The authors have addressed the concern in the comment noted earlier.

 

 

-       Line 407: “The RT AIR coil also shows improved depiction of the tongue and soft pallet”
Ok, but has it a general interest for the clinical application?

This depends on what the location of the disease. For example, a mass within the mouth and/or tongue would be more clearly visualized with the AIR coil.

 

-       Line 413: “Improved depiction of the parotid gland architecture and parotid duct (arrows)” see the previous comment.
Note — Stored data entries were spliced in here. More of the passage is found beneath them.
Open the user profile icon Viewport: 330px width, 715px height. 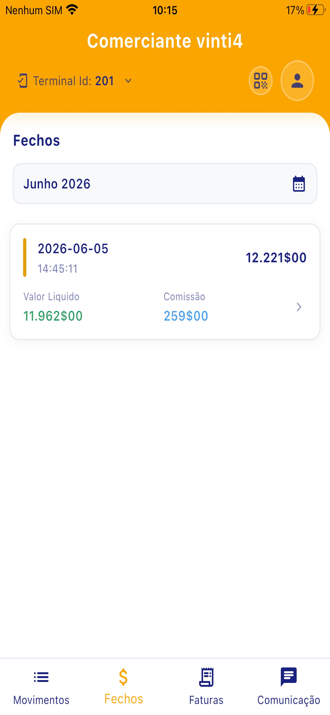pos(297,81)
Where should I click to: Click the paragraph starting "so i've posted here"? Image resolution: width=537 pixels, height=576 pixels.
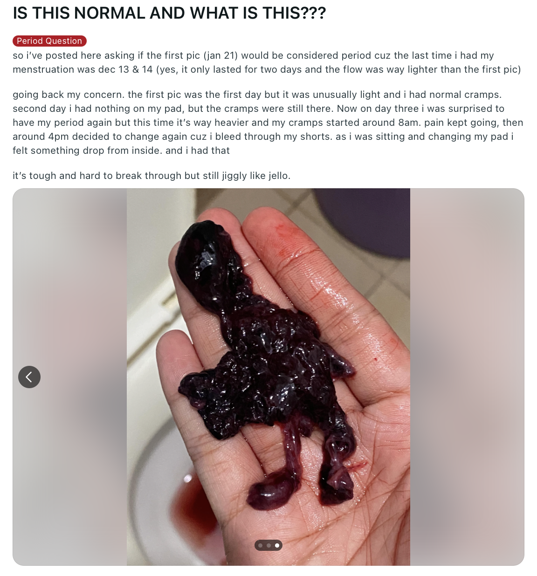click(x=267, y=62)
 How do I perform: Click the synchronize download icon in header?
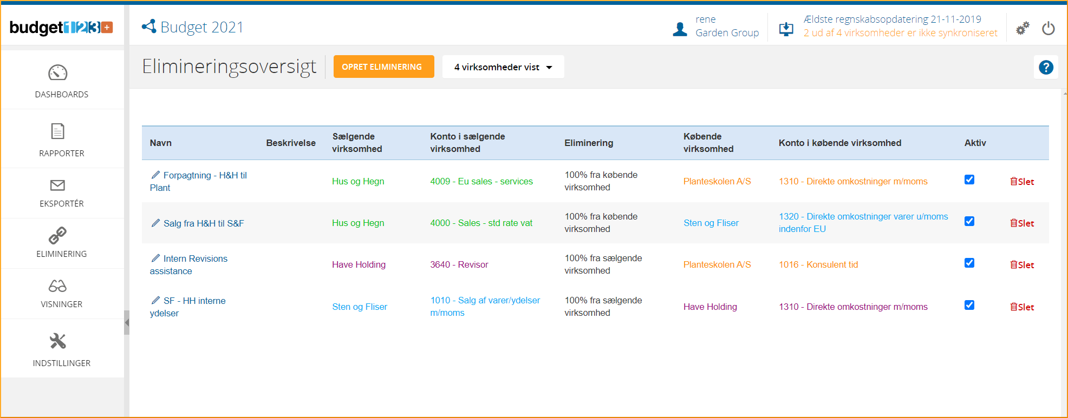(x=786, y=29)
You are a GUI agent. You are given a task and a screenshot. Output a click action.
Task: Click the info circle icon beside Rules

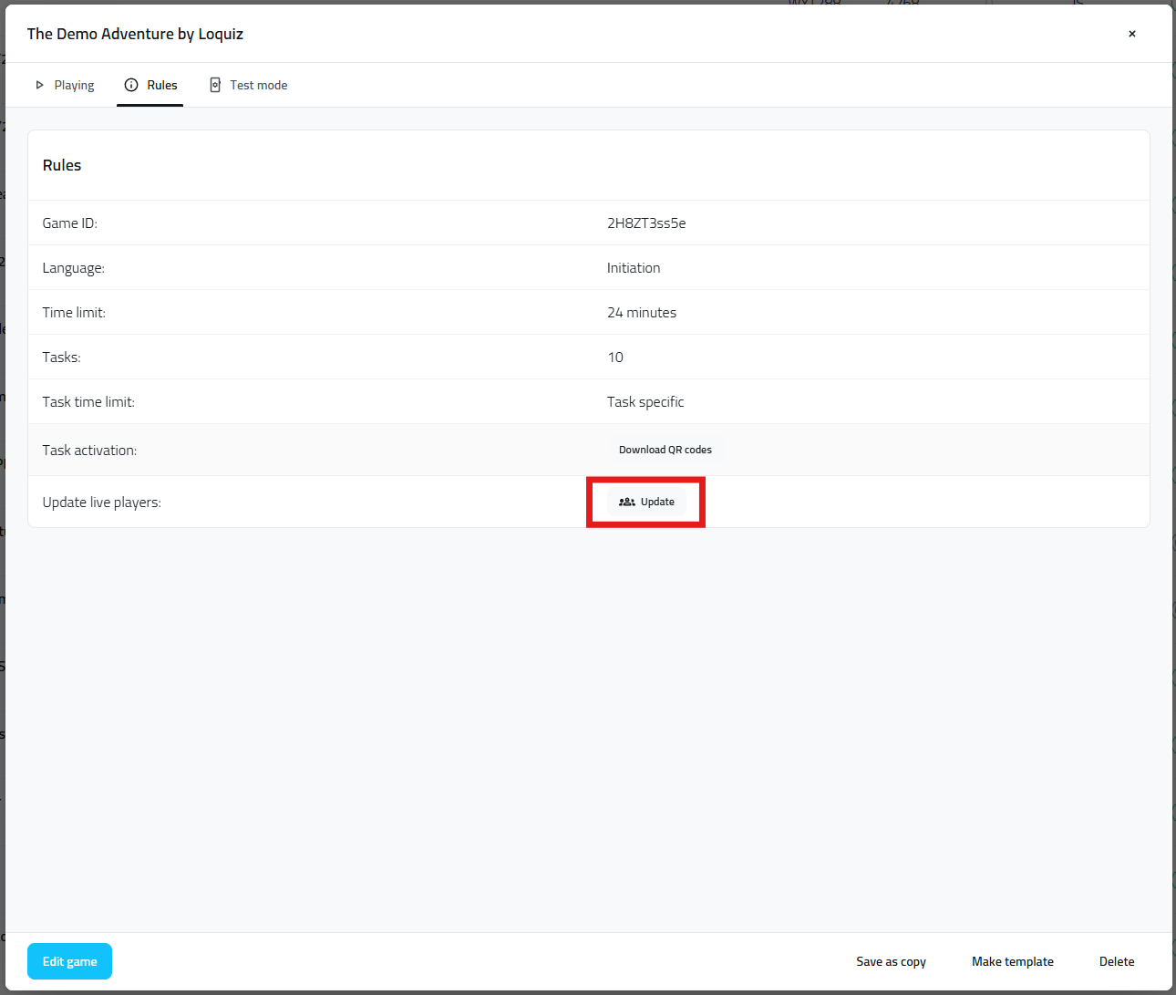click(131, 85)

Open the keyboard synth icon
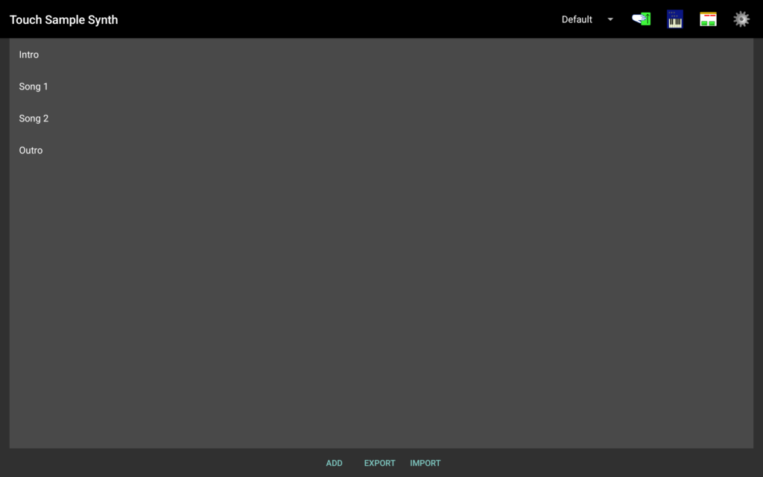(675, 19)
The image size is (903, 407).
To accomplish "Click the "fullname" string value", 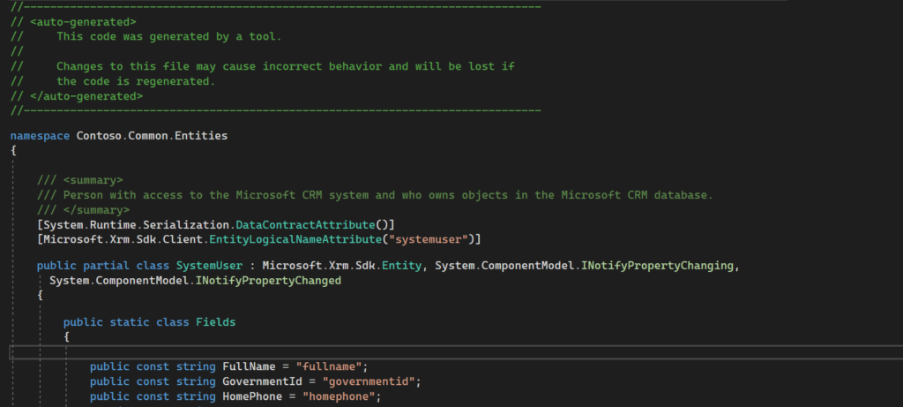I will tap(332, 366).
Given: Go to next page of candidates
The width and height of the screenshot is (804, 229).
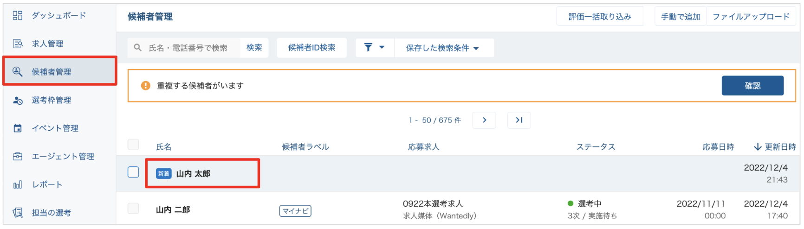Looking at the screenshot, I should (484, 120).
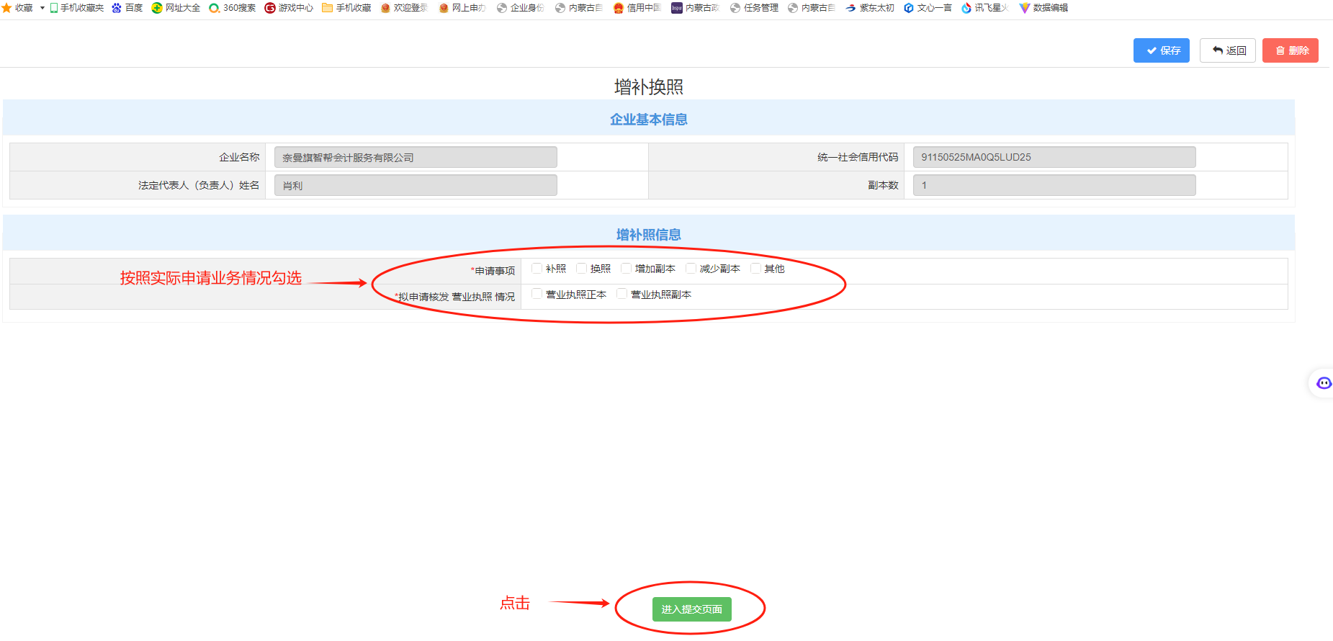Viewport: 1333px width, 641px height.
Task: Click the 企业名称 input field
Action: tap(415, 157)

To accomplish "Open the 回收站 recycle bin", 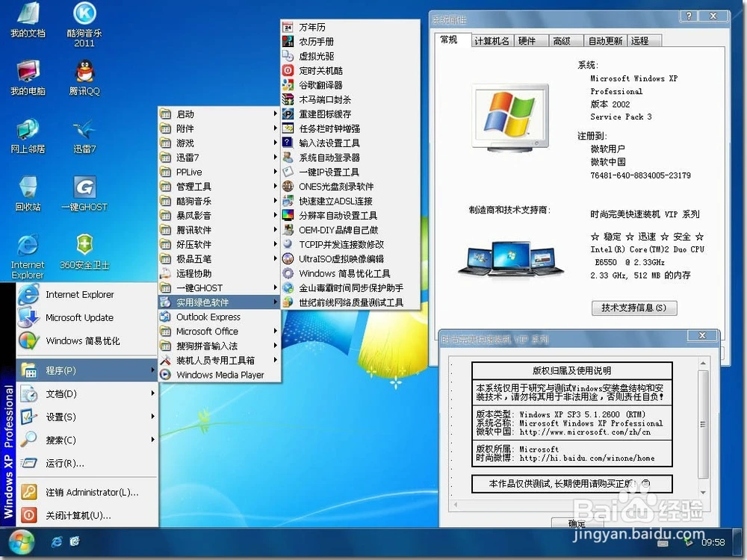I will coord(28,190).
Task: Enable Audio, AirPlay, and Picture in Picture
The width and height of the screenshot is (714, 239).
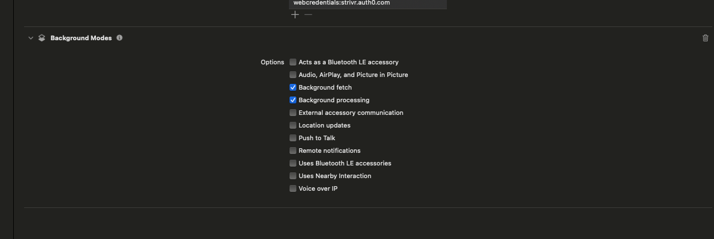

As above, this depends on what the location of the disease.

 

 

Discussion

-       Line 442: “The ability to quickly apply surface coils such as the RT AIR set reduce imaging set up time and the potential for patient motion”
I understand that AIR can reduce set up time but please provide more arguments why it should reduce motion artefacts.

 

This was described in the following sentence (Page 19, line 443):

By contrast and as seen in Figures 1(b) and (d), two ‘paddle’ coils are placed directly onto the face and mask of the individual limiting their vision, breathing, and enhancing or inducing claustrophobic sensations.

 

-       Line 467: “Rather, the study reported selected examples of observed differences between the various combinations with the aim of identifying and highlighting specific anatomical features that are either enhanced or degraded”
Ok, but are these features of general clinical interest for head-neck RT planning?

 

The authors are of the opinion that the answer to this question is yes. This is based on the reality that head and neck cancers are not confined to a specific anatomic location. As a result, high quality images must be generated in which all anatomy is clearly visualized.

 

 

-       Line 475: “the average delay between repetition of identical sequences was on average 13 minutes”
I understand 13 minutes is the coil set-up time but the time difference among acquisition consists of the time duration of the acquisition itself (30 to 50 minutes as from Line 440) plus the set up time of the second coil, for a total of about one hour. This is the time the authors should consider in their discussion of delay among acquisitions.

 

The authors are referring to the imaging times encountered in our clinical practice that do not involve the use of two separate RF coils. To that end, the sentence has been modified to read (see Page 19, Line 445):

 

This is further exacerbated by typical imaging times for these sessions that can last between 30 and 50 minutes depending on the site and type of disease.

 

 

Author Response File: Author Response.docx

Reviewer 3 Report

In the presented manuscript the authors compare different coil systems for imaging the head at a field strength of 3T with the specific requirement that the posture of the patient be adopted for RT treatments. The comparison is carried out using phantom and patient measurements and evaluated using SNR and image uniformity as the major figure of merit.

 

General comments

 

1.     The original ISMRM abstract detailing the coil configuration is cited. However, since then a number of manuscripts have evaluated the performance of the AIR coils for different body regions including head imaging, e.g. DOI: 10.2214/AJR.20.22812 to mention just one. This also compares SNR in the head vs. commercially available head coils and the authors need to clearly point out the novelty of their investigation.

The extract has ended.